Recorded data
#####
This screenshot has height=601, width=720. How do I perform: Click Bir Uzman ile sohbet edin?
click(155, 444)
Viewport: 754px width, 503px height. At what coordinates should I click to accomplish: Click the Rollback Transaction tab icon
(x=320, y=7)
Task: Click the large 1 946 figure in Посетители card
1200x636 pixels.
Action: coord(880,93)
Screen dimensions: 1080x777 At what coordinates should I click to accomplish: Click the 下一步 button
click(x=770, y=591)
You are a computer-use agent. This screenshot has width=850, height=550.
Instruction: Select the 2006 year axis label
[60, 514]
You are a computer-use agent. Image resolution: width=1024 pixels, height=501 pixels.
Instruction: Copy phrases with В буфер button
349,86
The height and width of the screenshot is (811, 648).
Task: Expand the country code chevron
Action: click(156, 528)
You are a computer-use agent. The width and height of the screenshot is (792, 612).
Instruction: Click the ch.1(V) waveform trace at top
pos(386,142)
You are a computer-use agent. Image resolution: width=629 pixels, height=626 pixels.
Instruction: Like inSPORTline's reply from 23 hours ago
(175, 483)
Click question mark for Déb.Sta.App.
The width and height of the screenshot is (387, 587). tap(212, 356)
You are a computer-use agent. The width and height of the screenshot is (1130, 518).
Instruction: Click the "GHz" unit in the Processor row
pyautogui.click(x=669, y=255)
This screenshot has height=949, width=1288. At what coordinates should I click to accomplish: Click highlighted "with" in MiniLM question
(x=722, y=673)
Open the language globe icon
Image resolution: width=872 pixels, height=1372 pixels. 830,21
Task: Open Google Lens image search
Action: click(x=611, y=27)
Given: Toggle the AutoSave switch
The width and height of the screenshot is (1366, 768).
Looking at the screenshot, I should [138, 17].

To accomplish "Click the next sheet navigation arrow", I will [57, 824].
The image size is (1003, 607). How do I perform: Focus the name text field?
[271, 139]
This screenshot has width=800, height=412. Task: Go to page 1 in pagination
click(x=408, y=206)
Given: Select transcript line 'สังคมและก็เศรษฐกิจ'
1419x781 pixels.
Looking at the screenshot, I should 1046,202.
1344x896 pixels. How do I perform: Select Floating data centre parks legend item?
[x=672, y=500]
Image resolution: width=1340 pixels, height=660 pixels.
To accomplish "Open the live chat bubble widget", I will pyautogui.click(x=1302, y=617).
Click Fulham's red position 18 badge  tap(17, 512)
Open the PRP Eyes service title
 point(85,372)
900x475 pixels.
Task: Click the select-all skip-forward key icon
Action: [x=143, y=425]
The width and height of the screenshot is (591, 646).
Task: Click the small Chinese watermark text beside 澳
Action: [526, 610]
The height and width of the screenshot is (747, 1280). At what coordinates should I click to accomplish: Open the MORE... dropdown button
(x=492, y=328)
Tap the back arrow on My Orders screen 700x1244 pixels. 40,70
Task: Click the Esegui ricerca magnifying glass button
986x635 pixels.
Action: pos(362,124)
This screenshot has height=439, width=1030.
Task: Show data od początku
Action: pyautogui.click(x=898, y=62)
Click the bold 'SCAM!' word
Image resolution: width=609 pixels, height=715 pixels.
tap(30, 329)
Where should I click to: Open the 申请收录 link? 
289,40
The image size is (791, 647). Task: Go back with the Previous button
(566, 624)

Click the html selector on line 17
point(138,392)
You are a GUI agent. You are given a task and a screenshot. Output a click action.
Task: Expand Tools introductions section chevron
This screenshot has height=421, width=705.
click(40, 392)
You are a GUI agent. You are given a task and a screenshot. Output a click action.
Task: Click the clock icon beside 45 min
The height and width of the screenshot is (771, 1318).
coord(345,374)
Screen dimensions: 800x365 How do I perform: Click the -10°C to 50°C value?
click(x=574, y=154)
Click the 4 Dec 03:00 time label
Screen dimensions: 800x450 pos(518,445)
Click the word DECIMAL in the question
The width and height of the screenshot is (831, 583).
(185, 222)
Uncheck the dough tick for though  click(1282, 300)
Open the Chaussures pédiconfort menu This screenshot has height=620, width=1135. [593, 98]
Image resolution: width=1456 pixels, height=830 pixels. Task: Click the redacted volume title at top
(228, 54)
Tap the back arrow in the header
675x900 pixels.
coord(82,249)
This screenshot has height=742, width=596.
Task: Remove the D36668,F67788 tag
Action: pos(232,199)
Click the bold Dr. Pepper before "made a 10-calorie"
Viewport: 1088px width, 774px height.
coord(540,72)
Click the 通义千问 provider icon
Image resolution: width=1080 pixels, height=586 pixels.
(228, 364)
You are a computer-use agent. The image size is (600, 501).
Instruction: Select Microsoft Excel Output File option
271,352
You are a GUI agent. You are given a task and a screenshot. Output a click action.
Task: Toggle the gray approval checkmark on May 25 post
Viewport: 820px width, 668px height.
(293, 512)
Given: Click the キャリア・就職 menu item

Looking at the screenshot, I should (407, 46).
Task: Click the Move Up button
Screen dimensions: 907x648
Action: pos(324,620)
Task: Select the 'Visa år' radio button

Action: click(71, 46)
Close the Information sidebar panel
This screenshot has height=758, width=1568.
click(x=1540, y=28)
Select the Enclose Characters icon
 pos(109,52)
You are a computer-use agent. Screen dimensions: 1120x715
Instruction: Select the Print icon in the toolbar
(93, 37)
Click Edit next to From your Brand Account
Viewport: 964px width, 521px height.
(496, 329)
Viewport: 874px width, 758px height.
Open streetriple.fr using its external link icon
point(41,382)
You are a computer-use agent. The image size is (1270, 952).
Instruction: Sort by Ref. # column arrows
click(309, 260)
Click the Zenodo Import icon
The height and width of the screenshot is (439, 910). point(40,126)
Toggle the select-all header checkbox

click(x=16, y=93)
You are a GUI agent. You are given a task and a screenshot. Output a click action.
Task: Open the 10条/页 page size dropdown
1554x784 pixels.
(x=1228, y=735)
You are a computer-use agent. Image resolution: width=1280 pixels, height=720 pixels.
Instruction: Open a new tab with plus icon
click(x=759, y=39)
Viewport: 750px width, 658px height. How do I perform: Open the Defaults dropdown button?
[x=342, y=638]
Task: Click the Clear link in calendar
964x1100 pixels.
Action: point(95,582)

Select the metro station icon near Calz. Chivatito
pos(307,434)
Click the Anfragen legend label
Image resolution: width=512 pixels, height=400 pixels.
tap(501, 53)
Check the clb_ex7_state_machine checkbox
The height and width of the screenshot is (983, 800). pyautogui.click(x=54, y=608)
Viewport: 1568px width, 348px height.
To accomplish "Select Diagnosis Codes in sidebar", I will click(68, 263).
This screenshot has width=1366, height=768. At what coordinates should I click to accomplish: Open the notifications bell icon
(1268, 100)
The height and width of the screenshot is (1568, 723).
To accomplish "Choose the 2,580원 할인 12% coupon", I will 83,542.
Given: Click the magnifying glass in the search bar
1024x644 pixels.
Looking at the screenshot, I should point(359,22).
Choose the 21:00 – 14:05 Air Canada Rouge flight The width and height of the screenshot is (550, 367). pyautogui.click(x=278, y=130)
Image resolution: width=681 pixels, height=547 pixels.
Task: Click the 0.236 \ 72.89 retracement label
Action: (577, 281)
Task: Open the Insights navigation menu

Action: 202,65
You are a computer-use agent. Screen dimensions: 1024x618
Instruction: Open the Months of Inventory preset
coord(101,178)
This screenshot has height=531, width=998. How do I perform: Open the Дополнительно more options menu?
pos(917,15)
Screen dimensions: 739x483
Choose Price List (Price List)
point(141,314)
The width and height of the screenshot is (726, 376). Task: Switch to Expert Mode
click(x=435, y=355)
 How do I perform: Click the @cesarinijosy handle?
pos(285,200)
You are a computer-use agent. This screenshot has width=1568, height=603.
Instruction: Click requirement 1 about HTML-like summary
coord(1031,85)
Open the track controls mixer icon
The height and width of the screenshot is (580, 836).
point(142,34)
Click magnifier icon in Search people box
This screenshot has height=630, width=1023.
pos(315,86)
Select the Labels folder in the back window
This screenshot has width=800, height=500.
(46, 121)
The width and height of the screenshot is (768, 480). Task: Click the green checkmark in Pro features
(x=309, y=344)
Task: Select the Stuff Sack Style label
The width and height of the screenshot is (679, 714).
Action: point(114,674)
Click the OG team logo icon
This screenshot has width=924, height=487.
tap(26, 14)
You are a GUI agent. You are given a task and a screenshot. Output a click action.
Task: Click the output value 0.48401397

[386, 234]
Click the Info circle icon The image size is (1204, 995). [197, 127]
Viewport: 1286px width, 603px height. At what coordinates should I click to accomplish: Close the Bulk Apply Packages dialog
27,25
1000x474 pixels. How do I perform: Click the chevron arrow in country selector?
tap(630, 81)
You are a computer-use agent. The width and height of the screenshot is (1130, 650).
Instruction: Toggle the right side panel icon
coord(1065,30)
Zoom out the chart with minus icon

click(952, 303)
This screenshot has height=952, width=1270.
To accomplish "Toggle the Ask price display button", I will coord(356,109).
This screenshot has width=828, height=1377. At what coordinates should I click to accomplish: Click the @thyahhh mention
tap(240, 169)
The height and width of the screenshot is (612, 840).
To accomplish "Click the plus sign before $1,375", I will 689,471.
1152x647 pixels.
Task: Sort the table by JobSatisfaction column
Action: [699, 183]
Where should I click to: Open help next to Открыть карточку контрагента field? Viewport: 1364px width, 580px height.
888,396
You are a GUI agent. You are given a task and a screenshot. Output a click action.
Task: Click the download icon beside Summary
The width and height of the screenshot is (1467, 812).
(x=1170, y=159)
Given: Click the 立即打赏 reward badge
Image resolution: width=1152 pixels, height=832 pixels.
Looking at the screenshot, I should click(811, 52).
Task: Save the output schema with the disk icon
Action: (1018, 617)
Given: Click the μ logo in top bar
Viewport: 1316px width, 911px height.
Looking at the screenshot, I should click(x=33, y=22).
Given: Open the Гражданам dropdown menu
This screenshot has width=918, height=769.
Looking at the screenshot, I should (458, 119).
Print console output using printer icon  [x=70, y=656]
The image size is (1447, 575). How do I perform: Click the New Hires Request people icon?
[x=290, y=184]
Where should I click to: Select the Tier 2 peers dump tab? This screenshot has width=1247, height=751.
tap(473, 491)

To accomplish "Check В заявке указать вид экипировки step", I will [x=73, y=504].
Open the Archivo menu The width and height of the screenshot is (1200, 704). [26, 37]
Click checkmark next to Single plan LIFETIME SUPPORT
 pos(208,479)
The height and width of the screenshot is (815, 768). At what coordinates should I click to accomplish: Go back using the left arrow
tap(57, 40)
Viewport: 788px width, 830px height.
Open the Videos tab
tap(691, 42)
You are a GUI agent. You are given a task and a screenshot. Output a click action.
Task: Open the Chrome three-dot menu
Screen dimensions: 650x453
#####
What to work on. Retype exactly the lines from the start of the entries through the one with "You are a computer-use agent. Image resolution: width=629"; include both ends.

Response area.
This screenshot has height=601, width=720. How do I perform: Click Bir Uzman ile sohbet edin?
click(155, 444)
Viewport: 754px width, 503px height. At what coordinates should I click to accomplish: Click the Rollback Transaction tab icon
(x=320, y=7)
Task: Click the large 1 946 figure in Посетители card
1200x636 pixels.
Action: coord(880,93)
Screen dimensions: 1080x777 At what coordinates should I click to accomplish: Click the 下一步 button
click(x=770, y=591)
You are a computer-use agent. This screenshot has width=850, height=550.
Instruction: Select the 2006 year axis label
[60, 514]
You are a computer-use agent. Image resolution: width=1024 pixels, height=501 pixels.
Instruction: Copy phrases with В буфер button
349,86
The height and width of the screenshot is (811, 648).
Task: Expand the country code chevron
Action: click(156, 528)
You are a computer-use agent. The width and height of the screenshot is (792, 612).
Instruction: Click the ch.1(V) waveform trace at top
pos(386,142)
You are a computer-use agent. Image resolution: width=629 pixels, height=626 pixels.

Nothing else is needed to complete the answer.